INPUT MATERIAL section start

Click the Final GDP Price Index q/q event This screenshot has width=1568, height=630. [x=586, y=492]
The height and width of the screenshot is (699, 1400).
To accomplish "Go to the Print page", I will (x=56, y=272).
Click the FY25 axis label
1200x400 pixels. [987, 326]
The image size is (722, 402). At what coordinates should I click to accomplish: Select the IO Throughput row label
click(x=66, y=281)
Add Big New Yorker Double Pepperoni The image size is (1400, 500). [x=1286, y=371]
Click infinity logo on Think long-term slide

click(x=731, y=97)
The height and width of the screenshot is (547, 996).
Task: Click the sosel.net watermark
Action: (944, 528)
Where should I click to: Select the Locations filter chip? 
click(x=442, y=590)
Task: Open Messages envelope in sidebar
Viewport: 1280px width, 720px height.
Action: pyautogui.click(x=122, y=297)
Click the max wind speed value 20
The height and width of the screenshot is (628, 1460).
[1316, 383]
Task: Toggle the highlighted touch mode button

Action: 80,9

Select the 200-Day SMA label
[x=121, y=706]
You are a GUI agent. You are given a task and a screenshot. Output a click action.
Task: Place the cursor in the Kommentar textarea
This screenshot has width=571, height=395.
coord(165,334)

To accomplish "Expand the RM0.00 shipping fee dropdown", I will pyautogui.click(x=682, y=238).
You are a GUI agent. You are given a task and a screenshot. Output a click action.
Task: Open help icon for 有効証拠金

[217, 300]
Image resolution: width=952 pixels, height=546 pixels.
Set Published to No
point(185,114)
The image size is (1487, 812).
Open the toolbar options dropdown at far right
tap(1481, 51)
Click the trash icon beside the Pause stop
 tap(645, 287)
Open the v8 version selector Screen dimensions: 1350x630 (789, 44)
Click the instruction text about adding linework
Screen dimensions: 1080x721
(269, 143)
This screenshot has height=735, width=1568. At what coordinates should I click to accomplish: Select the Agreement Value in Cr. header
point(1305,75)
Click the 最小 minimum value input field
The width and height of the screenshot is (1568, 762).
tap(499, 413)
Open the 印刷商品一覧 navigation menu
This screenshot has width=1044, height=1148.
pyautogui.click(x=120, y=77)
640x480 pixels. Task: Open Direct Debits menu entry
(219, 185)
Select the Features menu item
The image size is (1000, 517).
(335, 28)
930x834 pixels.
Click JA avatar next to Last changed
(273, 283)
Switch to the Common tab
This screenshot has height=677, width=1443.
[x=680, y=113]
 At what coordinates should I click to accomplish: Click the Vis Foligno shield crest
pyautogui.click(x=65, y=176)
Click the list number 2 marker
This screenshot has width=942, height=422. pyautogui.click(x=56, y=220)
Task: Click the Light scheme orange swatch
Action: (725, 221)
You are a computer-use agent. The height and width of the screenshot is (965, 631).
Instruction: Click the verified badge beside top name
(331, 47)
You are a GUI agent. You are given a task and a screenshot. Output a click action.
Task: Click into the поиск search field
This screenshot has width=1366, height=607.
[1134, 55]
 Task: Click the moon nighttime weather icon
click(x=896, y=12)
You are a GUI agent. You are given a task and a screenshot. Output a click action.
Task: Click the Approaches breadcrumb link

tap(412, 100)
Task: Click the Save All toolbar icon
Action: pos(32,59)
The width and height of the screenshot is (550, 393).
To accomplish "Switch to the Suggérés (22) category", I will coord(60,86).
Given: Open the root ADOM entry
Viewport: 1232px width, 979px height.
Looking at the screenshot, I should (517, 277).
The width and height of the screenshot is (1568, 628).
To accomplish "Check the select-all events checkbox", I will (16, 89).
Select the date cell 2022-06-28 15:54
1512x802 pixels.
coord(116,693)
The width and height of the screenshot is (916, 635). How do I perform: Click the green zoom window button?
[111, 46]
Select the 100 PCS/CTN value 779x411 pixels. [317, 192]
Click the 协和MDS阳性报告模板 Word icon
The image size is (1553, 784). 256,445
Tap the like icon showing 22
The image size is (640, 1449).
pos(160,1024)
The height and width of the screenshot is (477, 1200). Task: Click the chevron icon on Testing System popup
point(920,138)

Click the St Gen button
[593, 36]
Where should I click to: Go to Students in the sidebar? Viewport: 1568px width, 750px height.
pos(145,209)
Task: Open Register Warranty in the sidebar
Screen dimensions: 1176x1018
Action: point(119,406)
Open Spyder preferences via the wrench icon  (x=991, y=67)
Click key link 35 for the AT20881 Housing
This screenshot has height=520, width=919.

INPUT MATERIAL section end

■ **HOW TO COMPLETE THIS TASK**:
Each record shown above is to be given again exactly.

■ **SOLUTION BELOW**:
Click the Final GDP Price Index q/q event This screenshot has width=1568, height=630. [x=586, y=492]
The height and width of the screenshot is (699, 1400).
To accomplish "Go to the Print page", I will (x=56, y=272).
Click the FY25 axis label
1200x400 pixels. [987, 326]
The image size is (722, 402). At what coordinates should I click to accomplish: Select the IO Throughput row label
click(x=66, y=281)
Add Big New Yorker Double Pepperoni The image size is (1400, 500). [x=1286, y=371]
Click infinity logo on Think long-term slide

click(x=731, y=97)
The height and width of the screenshot is (547, 996).
Task: Click the sosel.net watermark
Action: (944, 528)
Where should I click to: Select the Locations filter chip? 
click(x=442, y=590)
Task: Open Messages envelope in sidebar
Viewport: 1280px width, 720px height.
Action: pyautogui.click(x=122, y=297)
Click the max wind speed value 20
The height and width of the screenshot is (628, 1460).
[1316, 383]
Task: Toggle the highlighted touch mode button

Action: 80,9

Select the 200-Day SMA label
[x=121, y=706]
You are a GUI agent. You are given a task and a screenshot. Output a click action.
Task: Place the cursor in the Kommentar textarea
This screenshot has width=571, height=395.
coord(165,334)

To accomplish "Expand the RM0.00 shipping fee dropdown", I will pyautogui.click(x=682, y=238).
You are a GUI agent. You are given a task and a screenshot. Output a click action.
Task: Open help icon for 有効証拠金

[217, 300]
Image resolution: width=952 pixels, height=546 pixels.
Set Published to No
point(185,114)
The image size is (1487, 812).
Open the toolbar options dropdown at far right
tap(1481, 51)
Click the trash icon beside the Pause stop
 tap(645, 287)
Open the v8 version selector Screen dimensions: 1350x630 (789, 44)
Click the instruction text about adding linework
Screen dimensions: 1080x721
(269, 143)
This screenshot has height=735, width=1568. At what coordinates should I click to accomplish: Select the Agreement Value in Cr. header
point(1305,75)
Click the 最小 minimum value input field
The width and height of the screenshot is (1568, 762).
tap(499, 413)
Open the 印刷商品一覧 navigation menu
This screenshot has width=1044, height=1148.
pyautogui.click(x=120, y=77)
640x480 pixels. Task: Open Direct Debits menu entry
(219, 185)
Select the Features menu item
The image size is (1000, 517).
(335, 28)
930x834 pixels.
Click JA avatar next to Last changed
(273, 283)
Switch to the Common tab
This screenshot has height=677, width=1443.
[x=680, y=113]
 At what coordinates should I click to accomplish: Click the Vis Foligno shield crest
pyautogui.click(x=65, y=176)
Click the list number 2 marker
This screenshot has width=942, height=422. pyautogui.click(x=56, y=220)
Task: Click the Light scheme orange swatch
Action: (725, 221)
You are a computer-use agent. The height and width of the screenshot is (965, 631).
Instruction: Click the verified badge beside top name
(331, 47)
You are a GUI agent. You are given a task and a screenshot. Output a click action.
Task: Click into the поиск search field
This screenshot has width=1366, height=607.
[1134, 55]
 Task: Click the moon nighttime weather icon
click(x=896, y=12)
You are a GUI agent. You are given a task and a screenshot. Output a click action.
Task: Click the Approaches breadcrumb link

tap(412, 100)
Task: Click the Save All toolbar icon
Action: pos(32,59)
The width and height of the screenshot is (550, 393).
To accomplish "Switch to the Suggérés (22) category", I will coord(60,86).
Given: Open the root ADOM entry
Viewport: 1232px width, 979px height.
Looking at the screenshot, I should (517, 277).
The width and height of the screenshot is (1568, 628).
To accomplish "Check the select-all events checkbox", I will (16, 89).
Select the date cell 2022-06-28 15:54
1512x802 pixels.
coord(116,693)
The width and height of the screenshot is (916, 635). How do I perform: Click the green zoom window button?
[111, 46]
Select the 100 PCS/CTN value 779x411 pixels. [317, 192]
Click the 协和MDS阳性报告模板 Word icon
The image size is (1553, 784). 256,445
Tap the like icon showing 22
The image size is (640, 1449).
pos(160,1024)
The height and width of the screenshot is (477, 1200). Task: Click the chevron icon on Testing System popup
point(920,138)

Click the St Gen button
[593, 36]
Where should I click to: Go to Students in the sidebar? Viewport: 1568px width, 750px height.
pos(145,209)
Task: Open Register Warranty in the sidebar
Screen dimensions: 1176x1018
Action: point(119,406)
Open Spyder preferences via the wrench icon  (x=991, y=67)
Click key link 35 for the AT20881 Housing
This screenshot has height=520, width=919.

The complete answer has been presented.